1\. Concentration of job market - a lot of industries only exist (or at least,
in a large enough volume) in the larger cities (e.g. financial services,
tech). I'd say this is largely coupled to the location of higher education,
where there is (relatively) less tertiary education once you leave the major
cities.

2\. Desirability of location - infrastructure and general "way of life" tends
to lead people to wanting a more coastal existence. Australia didn't have the
boom of city development in our regional centres, look at towns that are
considered large in rural Australia, and they barely compare to even the outer
suburbs of the major cities.

As much as our deputy Prime Minister would argue "just move to the country",
it's not a realistic statement without addressing massive shortcomings in the
long term planning of our rural areas.

------
rayiner
> “When I was trying to buy my first home, I wasn’t buying smashed avocado for
> $19 and four coffees at $4 each,” he said. “We’re at a point now where the
> expectations of younger people are very, very high. They want to eat out
> every day; they want travel to Europe every year.

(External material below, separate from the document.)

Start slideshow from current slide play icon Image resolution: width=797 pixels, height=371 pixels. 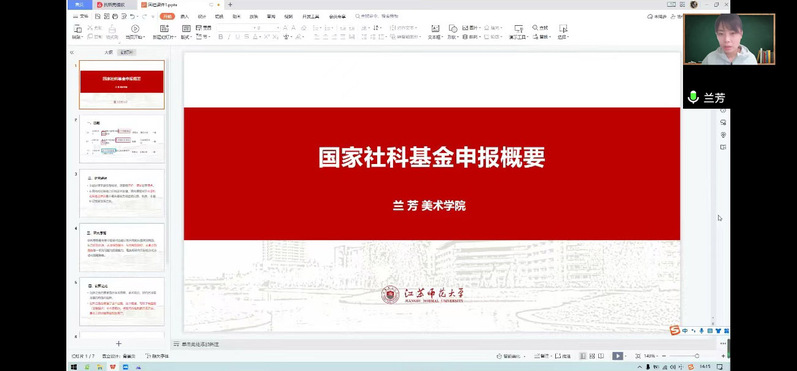point(135,29)
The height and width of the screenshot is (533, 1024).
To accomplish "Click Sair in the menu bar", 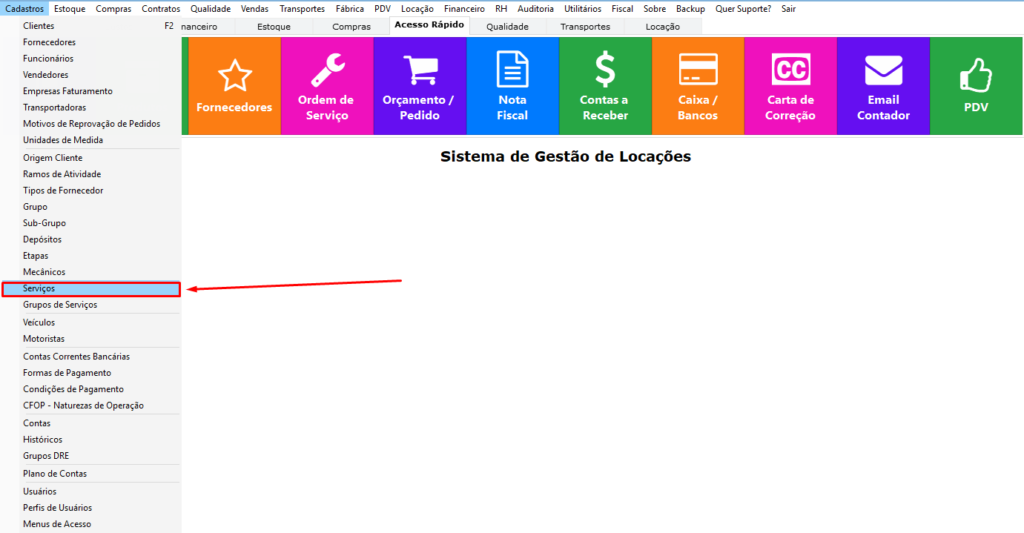I will tap(789, 8).
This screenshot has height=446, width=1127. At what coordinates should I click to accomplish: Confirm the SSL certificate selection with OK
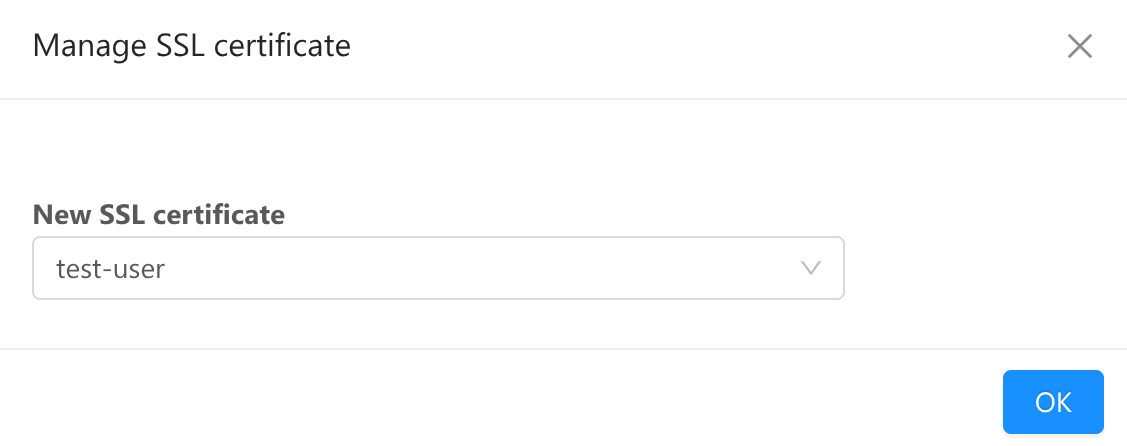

The modest house where I grew up in the D.C. suburbs (1,150 square feet, three
bedrooms, built in 1950s, okay school district) is estimated on Redfin around
$600,000.[1] That's a $120,000 down payment. According to the article,
millennials spend $3,100 a year eating out. Even if they cut that out
entirely, it'd take them decades to save up that down payment.

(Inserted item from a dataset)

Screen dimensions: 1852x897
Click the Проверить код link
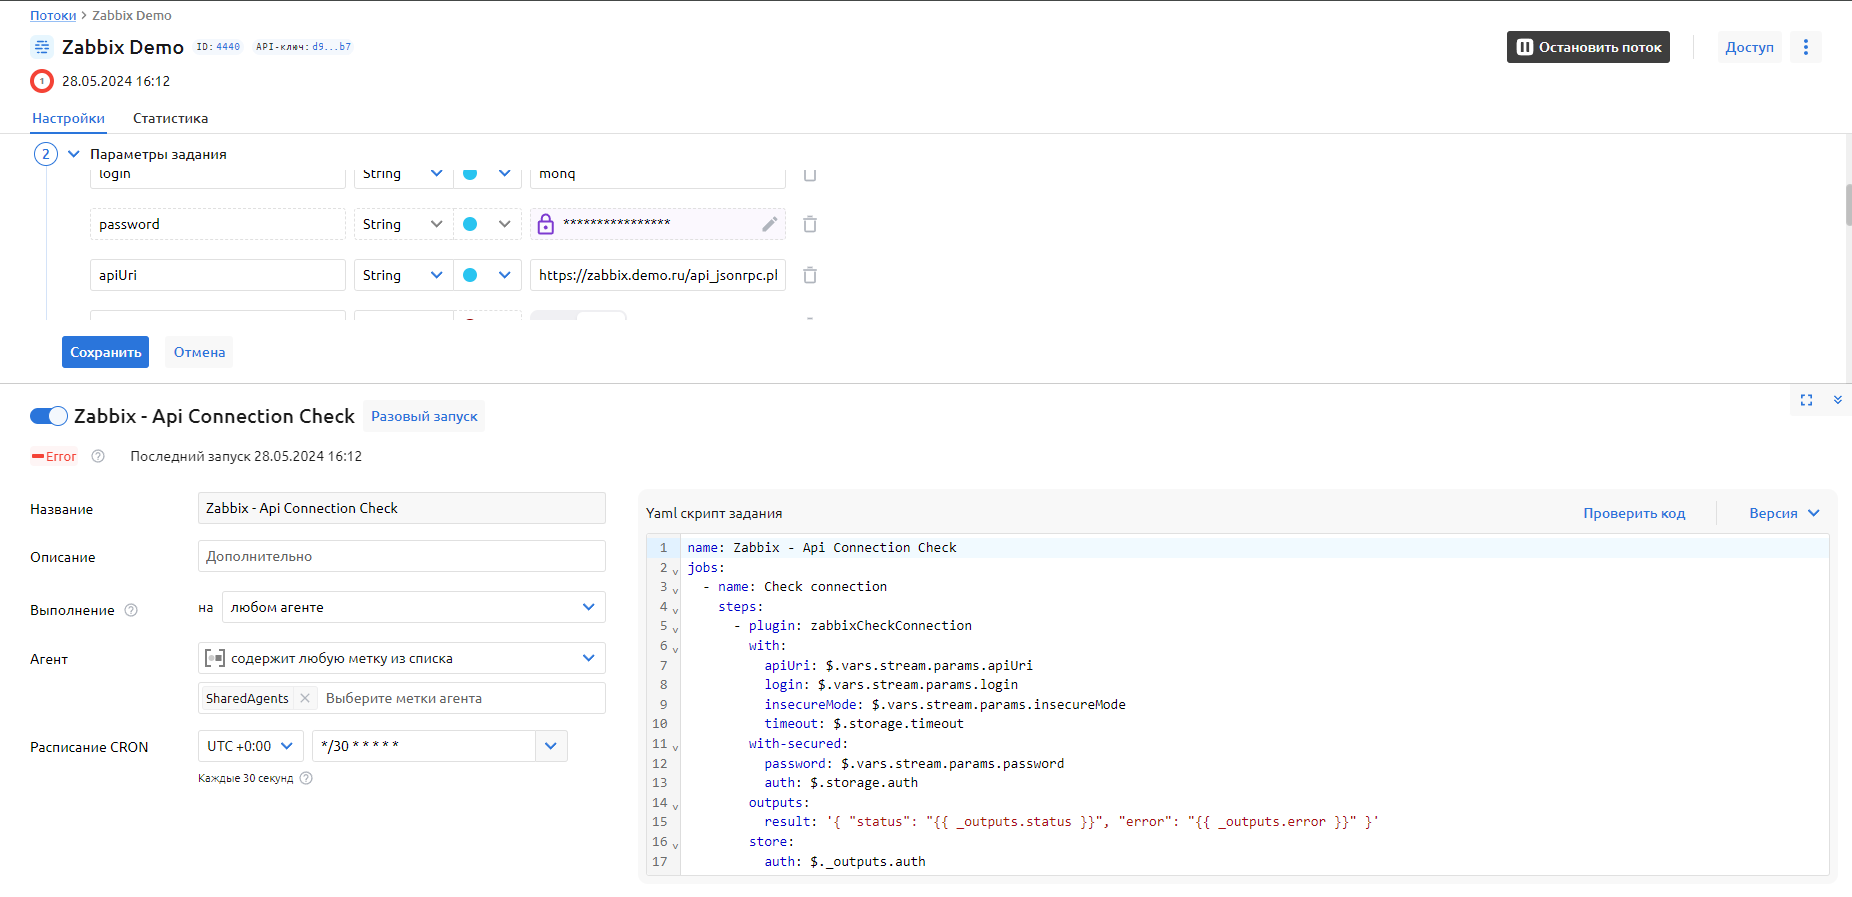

The cost of housing and rent has gotten so out of control in major metro areas
that the usual frugality tips don't make much of a dent. What good does
cutting out your $4 latte out do (maybe $100 per month), when your rent is
$2,500 month for a 1BR?

[1] My parents bought it in 1990 for $175,000. People in my dad's line of work
certainly don't earn 3.5x more than what they used to back then.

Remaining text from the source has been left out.